String implementations

Janice Caron caron800 at googlemail.com
Sun Jan 20 00:04:01 PST 2008


On 1/20/08, Jarrod <qwerty at ytre.wq> wrote:
> > Moreover, working with user-editable config files - I would have thought
> > that a job for a text editor, not a programming language. I'm confused.
>
> Indeed, you are a tad confused.

Yep. I said so! :-)

> I'm allowing the user to edit config
> files

How? With a GUI interface? With a program written in D? With their
favorite text editor of choice?

If the latter, then you cannot be sure of the encoding, and that's
hardly D's fault!


> so that my GUI application can read it in on startup and use it to
> populate a dialog display as well as fill out numerous options involving
> how it deals with a web interface. Because I don't know what the user is
> going to input I have to do a fair amount of converting.

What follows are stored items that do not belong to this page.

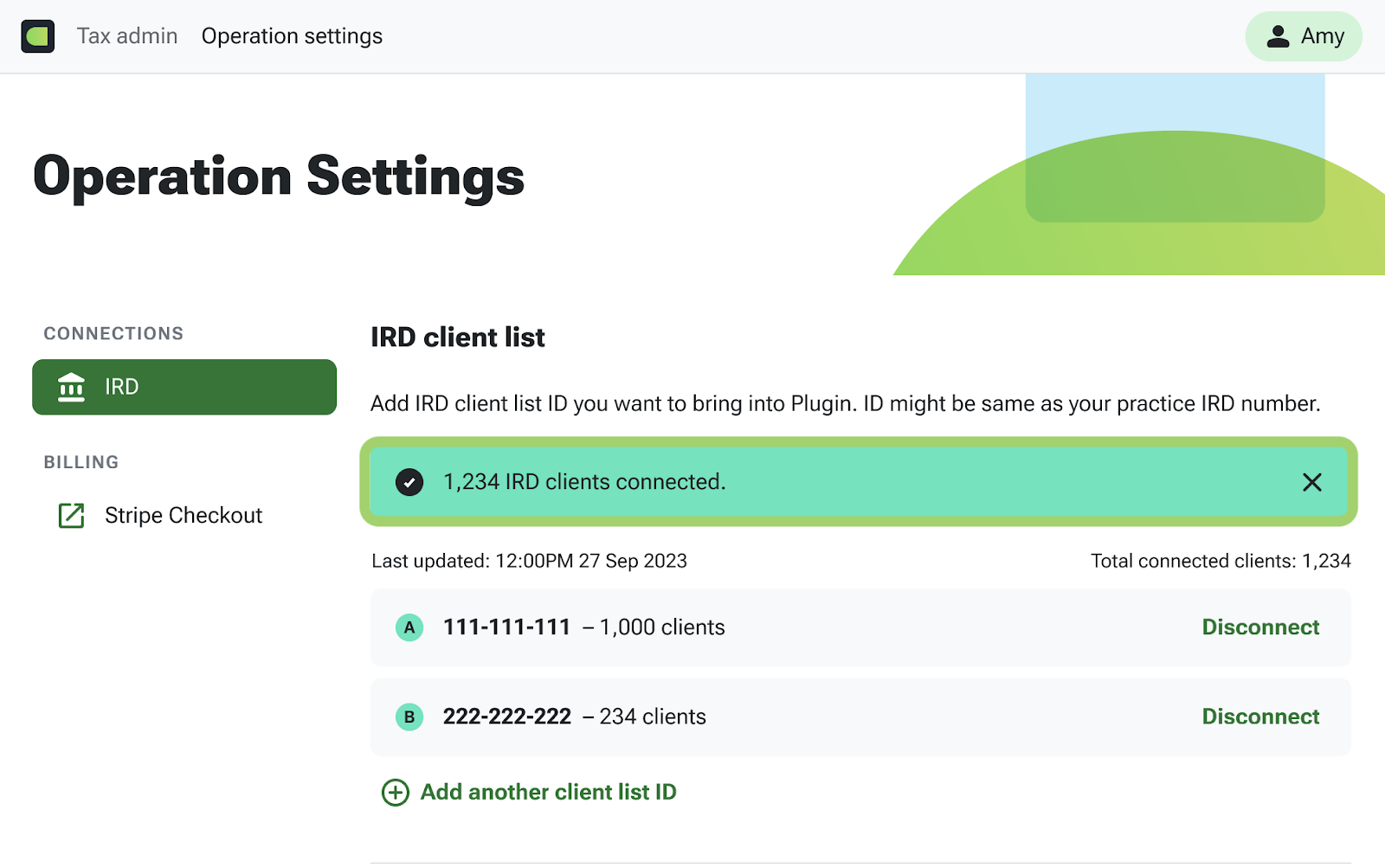Click the checkmark icon in success banner
This screenshot has width=1385, height=868.
[x=409, y=482]

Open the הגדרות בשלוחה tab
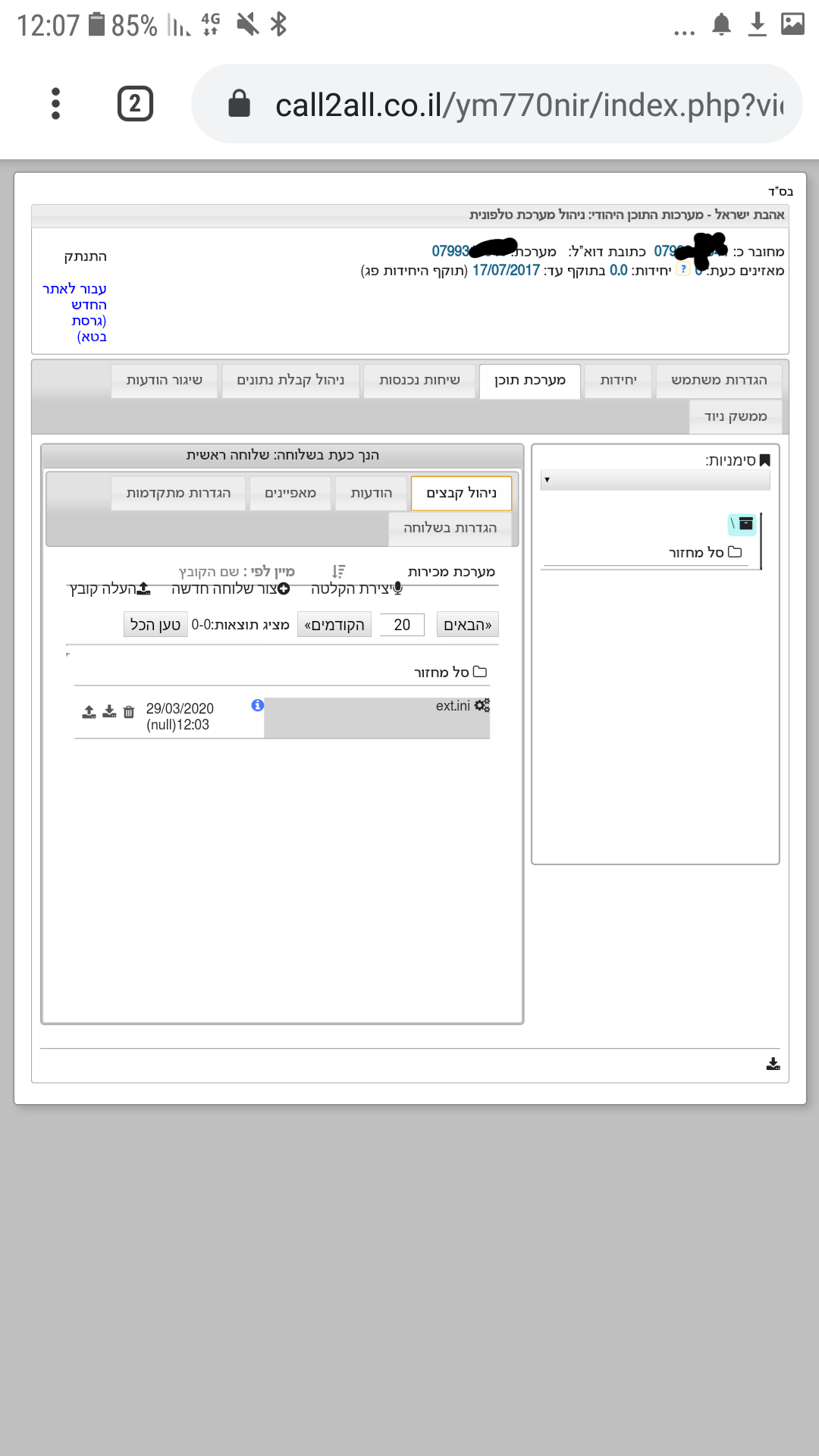(x=450, y=529)
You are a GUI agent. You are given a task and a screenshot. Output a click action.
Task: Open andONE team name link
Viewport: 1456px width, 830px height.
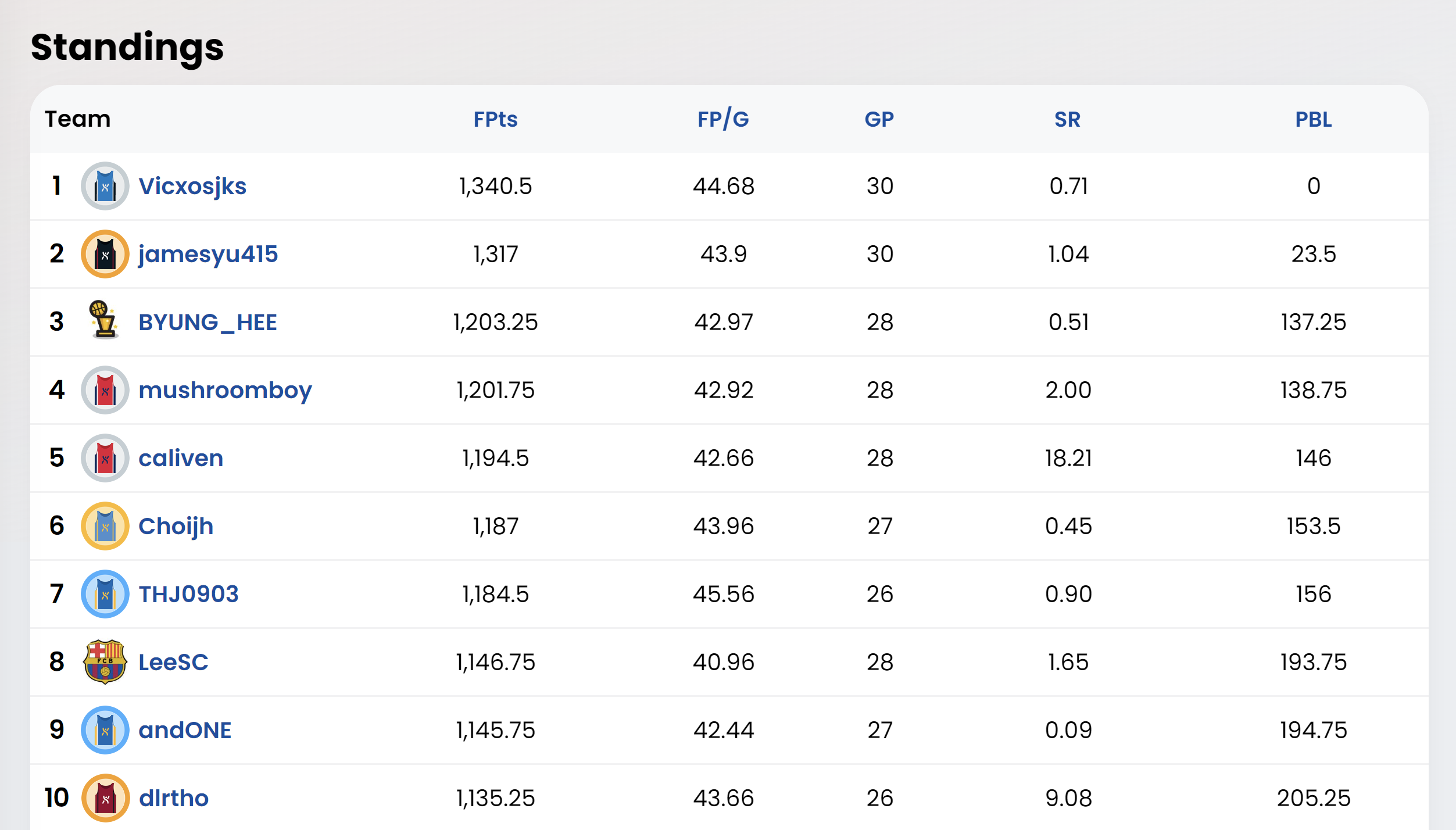coord(185,730)
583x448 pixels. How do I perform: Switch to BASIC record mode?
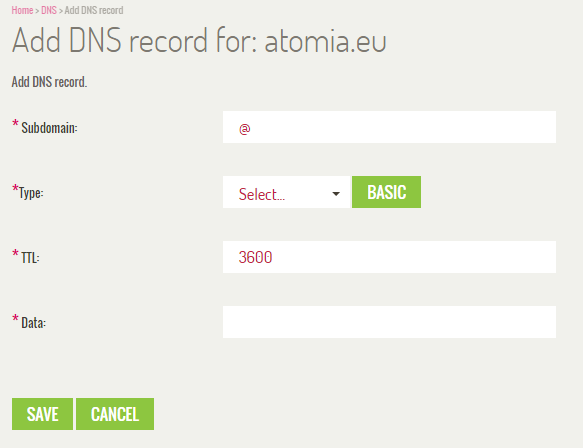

Right, but converting from one encoding to another is the job of
specialised classes. Detecting whether a text file is in ISO-8859-1,
or Windows-1252, or MAC-ROMAN, or whatever, is not a trivial task. If
your application were going to do that, you'd have to provide the
implementation. (Or possibly Tango or some other third party library
already provides such converters - I don't know). In any case, it's
not a common enough task to warrant built-in language support.

But I still don't see what this has got to do with whether or not a[n]
should identify the (n+1)th character rather than the (n+1)th code
unit.


> Yes, this in indeed the main motivation behind this entire rant.

Cool. So what is the real world use case that necessitates that
sequences of UTF-8 code units must be addressable by character index
as the default?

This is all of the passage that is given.